> _TASKS TO COMPLETE_:
[A] Name every type of adviser that the ceiling-on-benefits section says inTEST may retain as an "Outside Expert."
[B] In the ceiling-on-benefits section, why does the employee agree to cap the Termination Benefits payable under the Agreement?

> _DOCUMENT SECTION_:
7. CEILING ON BENEFITS.
Under the “golden parachute” rules in the Internal Revenue Code (the “Code”) you will be subject to a 20% excise tax (over and above regular income tax) on any “excess parachute payment” that you receive following a Change of Control, and inTEST will not be permitted to deduct any such excess parachute payment. Very generally, compensation paid to you that is contingent upon a Change of Control will be considered a “parachute payment” if the present value of such consideration equals or exceeds three times your average annual compensation from inTEST for the five years prior to the Change of Control. If payments are considered “parachute payments,” then all such payments to you in excess of your base annual compensation will be considered “excess parachute payments” and will be subject to the 20% excise tax imposed under Section 4999 of the Code.
For example, if your base annual compensation was $100,000, you could receive $299,000 following a Change of Control without payment of any excise tax. If you received $301,000 in connection with a Change of Control, however, the entire $301,000 would be considered a parachute payment and $201,000 of this amount would be considered an excess parachute payment subject to excise tax.
In order to avoid this excise tax and the related adverse tax consequences for inTEST, by signing this Agreement, you agree that the Termination Benefits payable to you under this Agreement will in no event exceed the maximum amount that can be paid to you without causing any portion of the amounts paid or payable to you by inTEST following a Change of Control, whether under this Agreement or otherwise, to be considered an “excess parachute payment” within the meaning of Section 280G(b) of the Code.
If inTEST believes that these rules will result in a reduction of the payments to which you are entitled under this Agreement, it will so notify you within 60 days following delivery of the “Notice of Termination” described in Section 8. If you wish to have such determination reviewed, you may, within 30 days of the date you are notified of a reduction of payments, ask that inTEST retain, at its expense, legal counsel, certified public accountants, and/or a firm of recognized executive compensation consultants (an “Outside Expert”) to provide an opinion concerning whether, and to what extent, your Termination Benefits must be reduced so that no amount payable to you by inTEST (whether under this Agreement or otherwise) will be considered an excess parachute payment.

[Collection entries]
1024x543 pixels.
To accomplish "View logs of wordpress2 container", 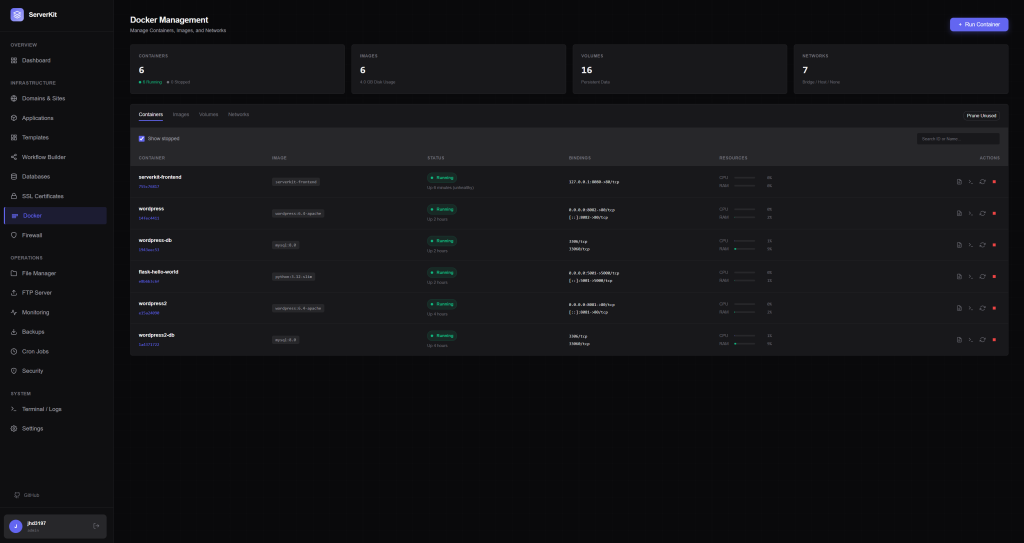I will click(959, 307).
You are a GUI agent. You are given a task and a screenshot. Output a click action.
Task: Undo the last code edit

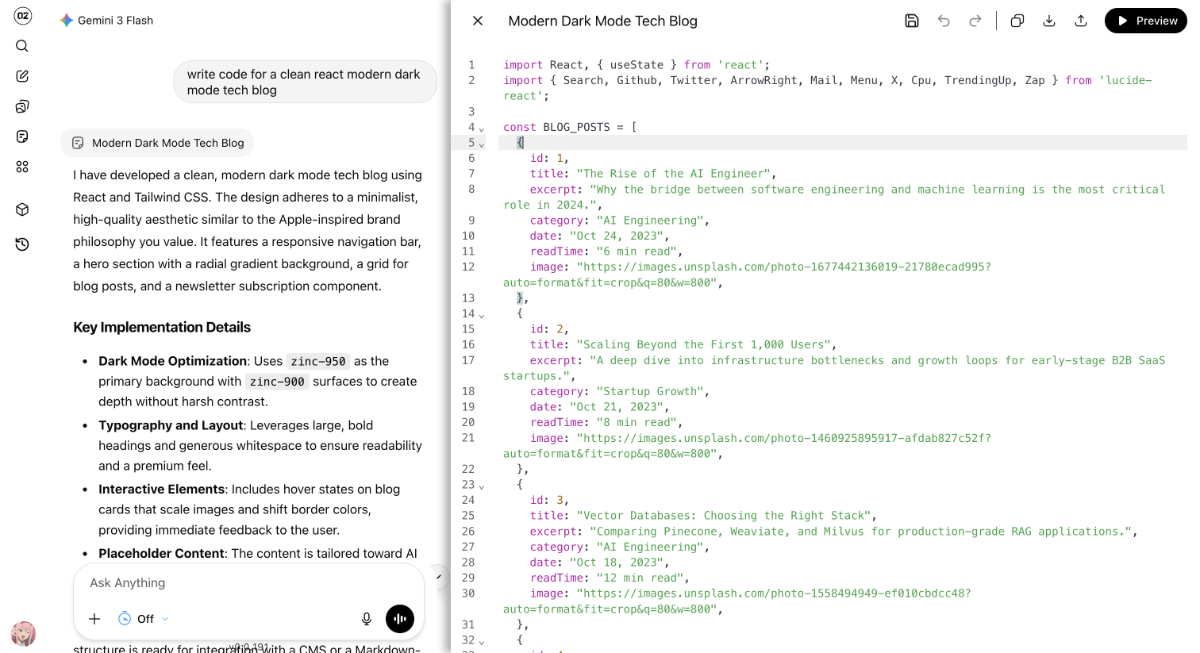click(943, 21)
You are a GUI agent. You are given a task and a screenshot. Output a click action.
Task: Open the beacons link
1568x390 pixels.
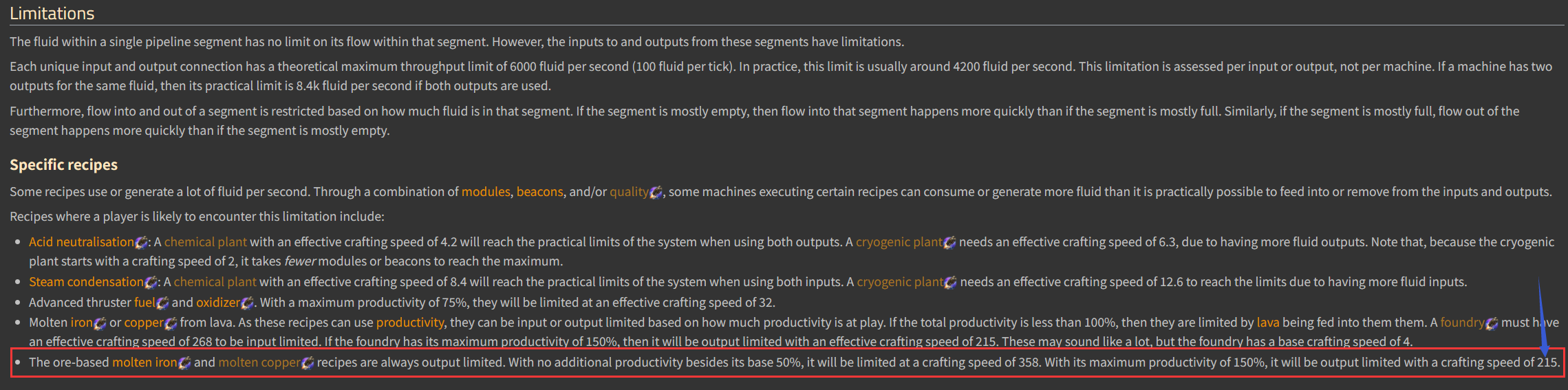click(539, 192)
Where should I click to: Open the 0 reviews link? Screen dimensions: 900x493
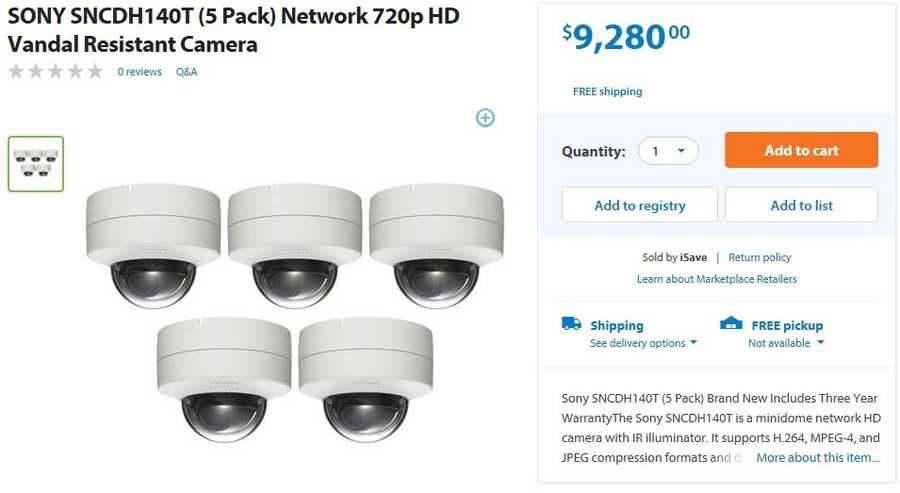pos(139,72)
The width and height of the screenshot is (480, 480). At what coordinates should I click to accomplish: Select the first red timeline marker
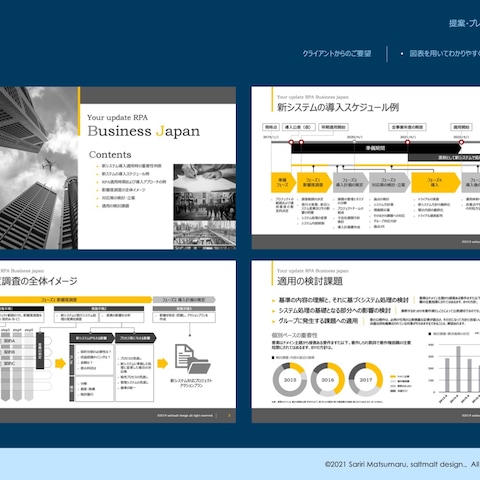click(291, 142)
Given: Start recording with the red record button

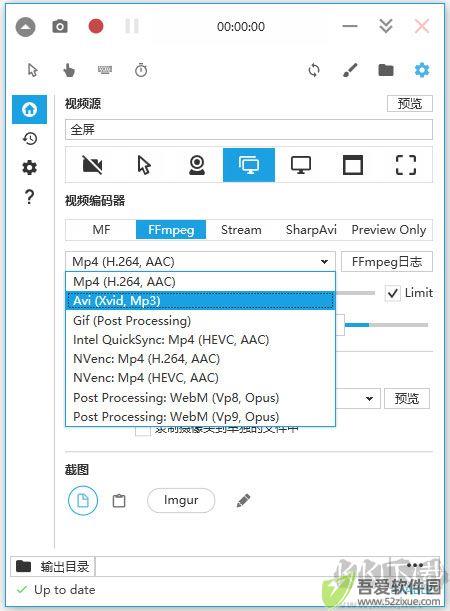Looking at the screenshot, I should [x=96, y=26].
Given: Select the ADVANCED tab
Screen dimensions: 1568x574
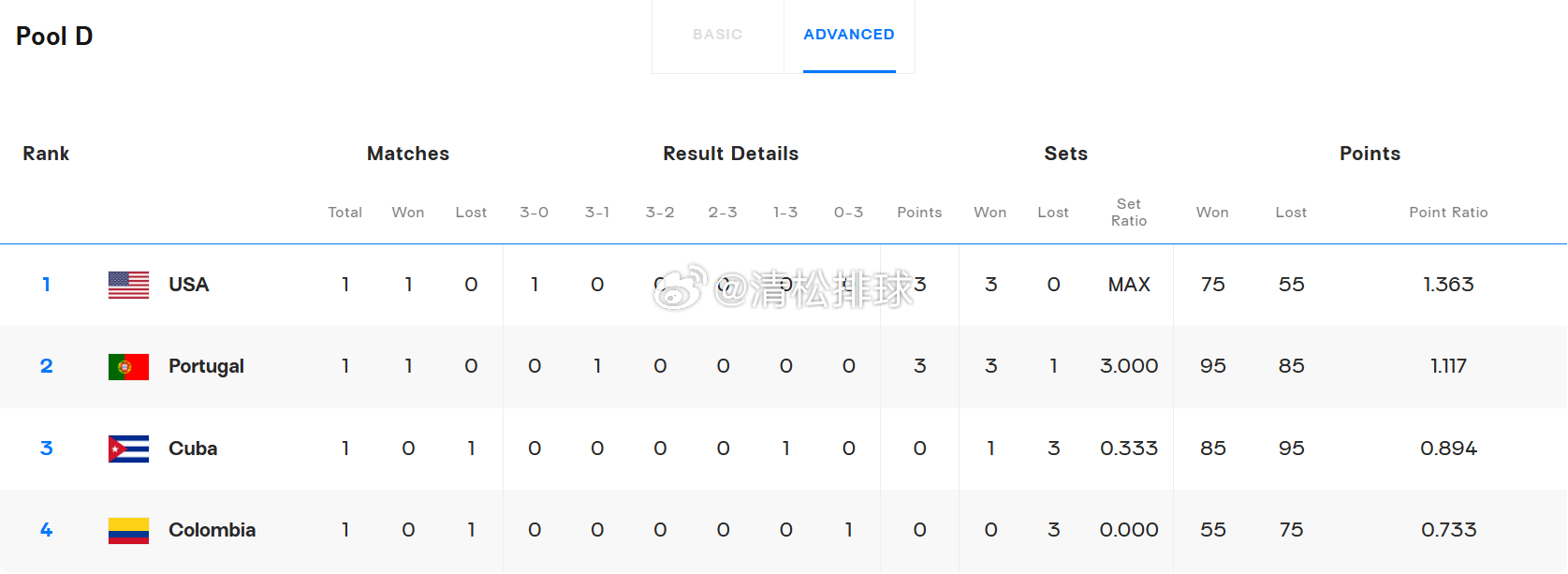Looking at the screenshot, I should coord(849,35).

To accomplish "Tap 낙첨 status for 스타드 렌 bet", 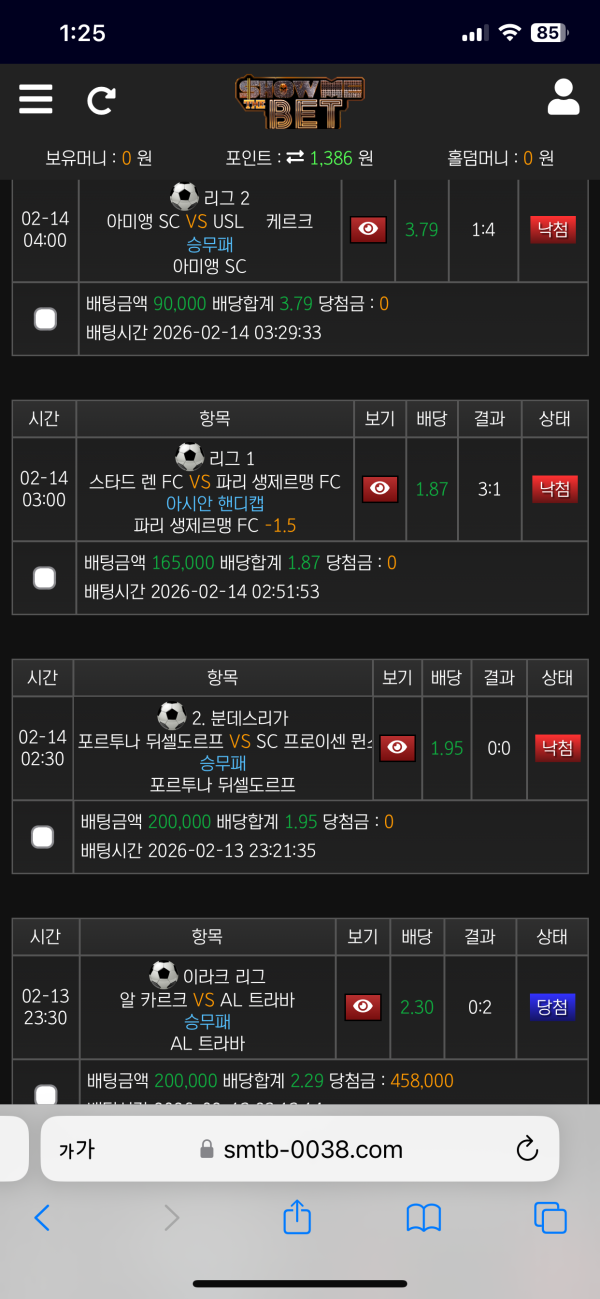I will click(554, 489).
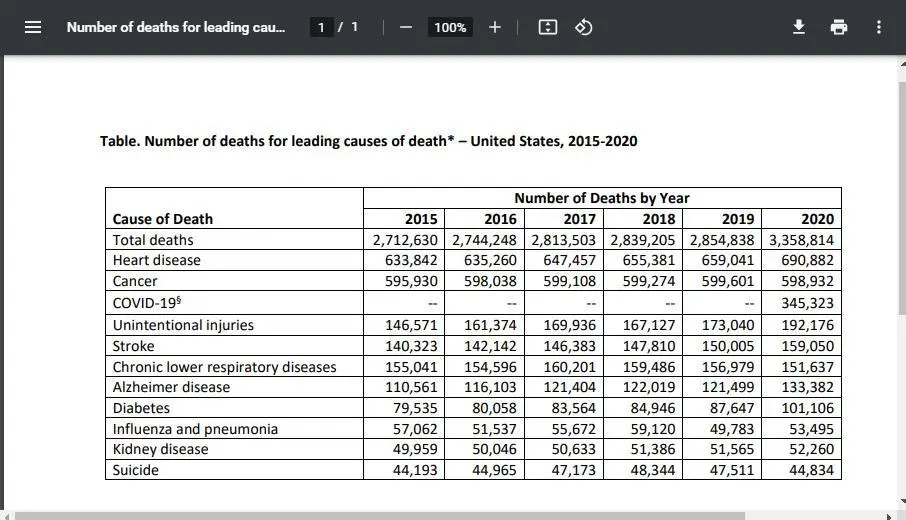Click the zoom in plus button
The height and width of the screenshot is (520, 906).
point(494,27)
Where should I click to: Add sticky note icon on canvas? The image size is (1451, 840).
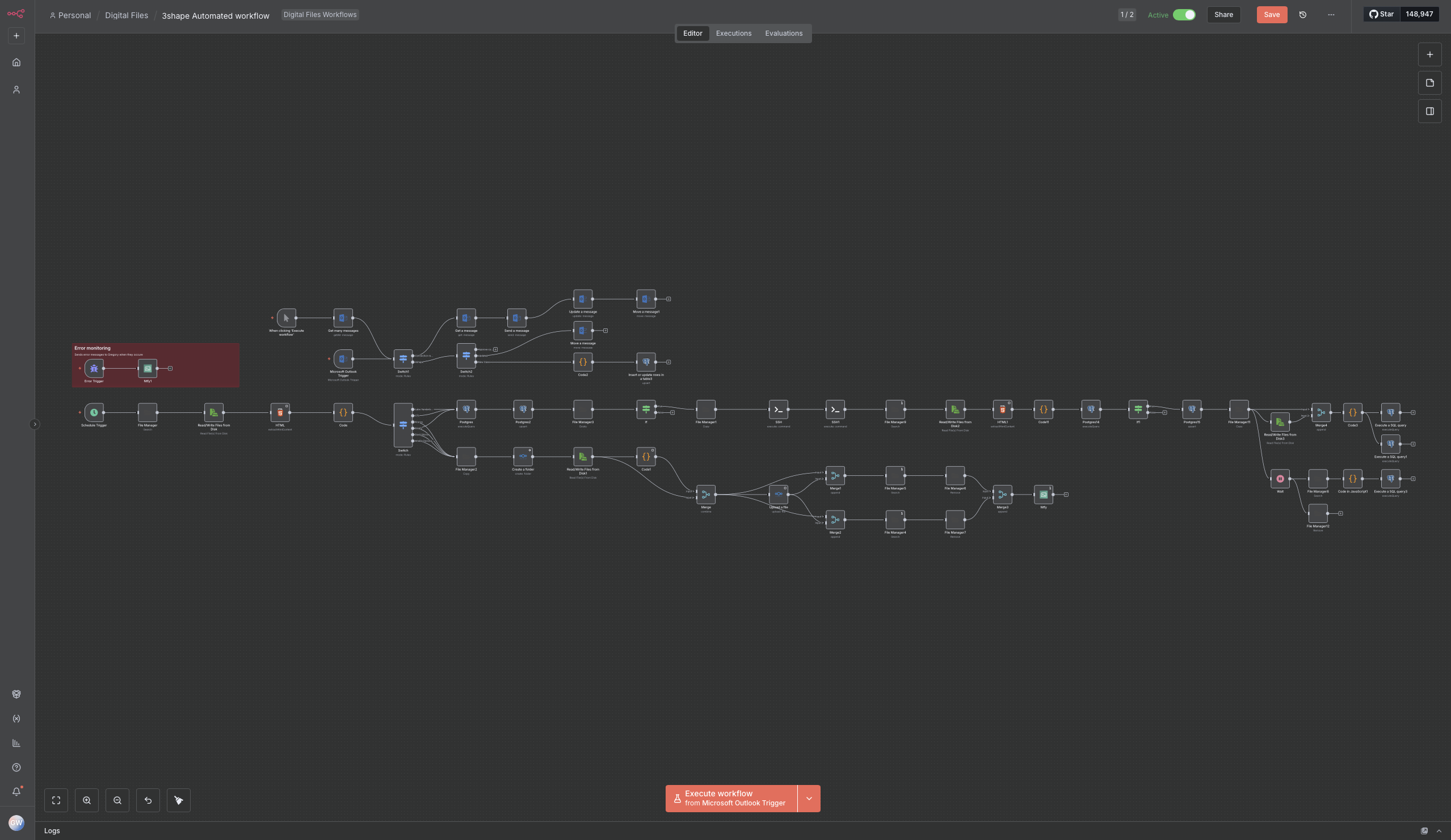point(1429,83)
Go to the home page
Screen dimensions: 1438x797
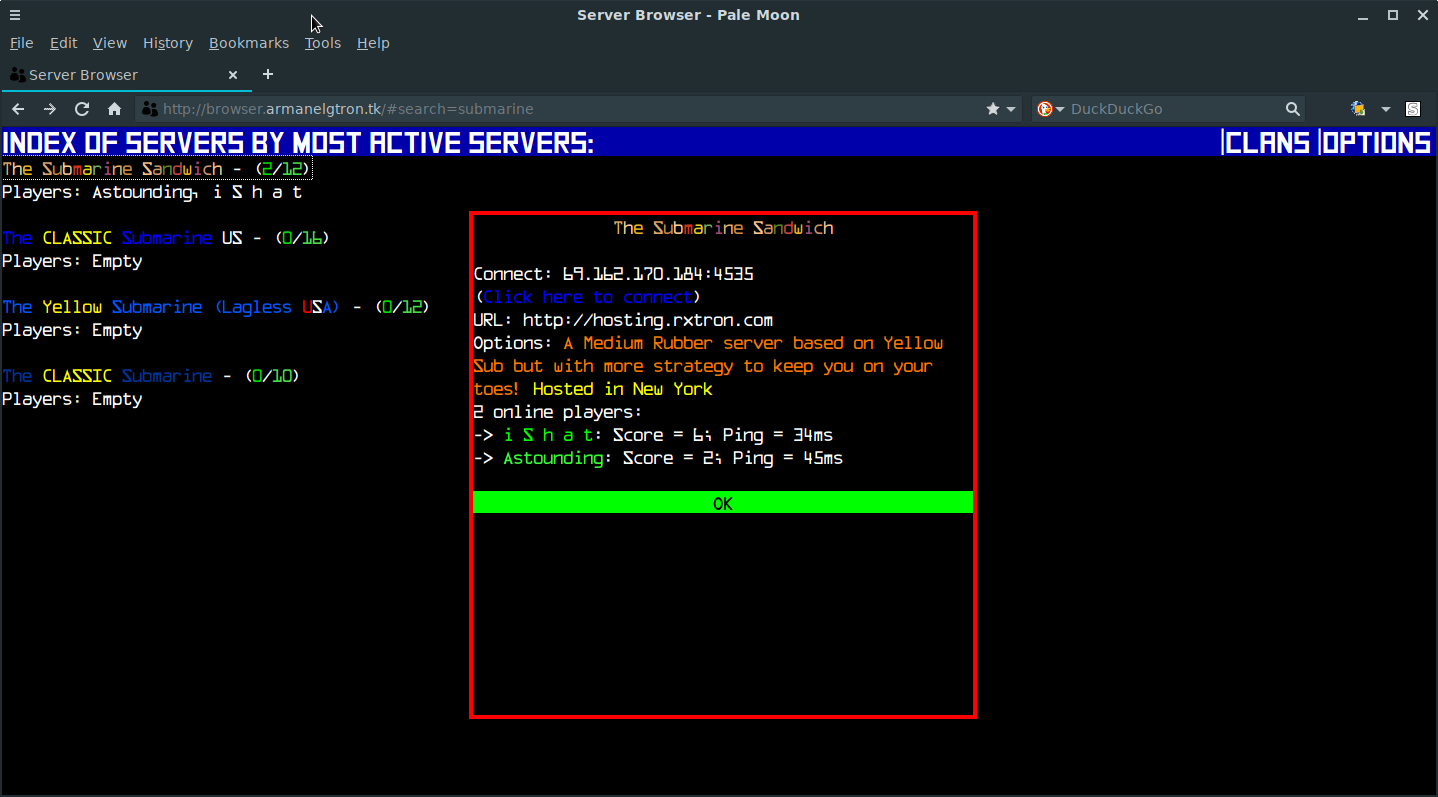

> _EXPECTED OUTPUTS_:
[A]
- Legal counsel
- Certified public accountants
- A firm of recognized executive compensation consultants

[B] The cap avoids the 20% excise tax, charged in addition to regular income tax, on any excess parachute payment received after a Change of Control. It also avoids the related adverse tax consequences for inTEST, which cannot deduct an excess parachute payment. Limiting the benefits to the maximum amount that produces no excess parachute payment keeps both consequences from arising.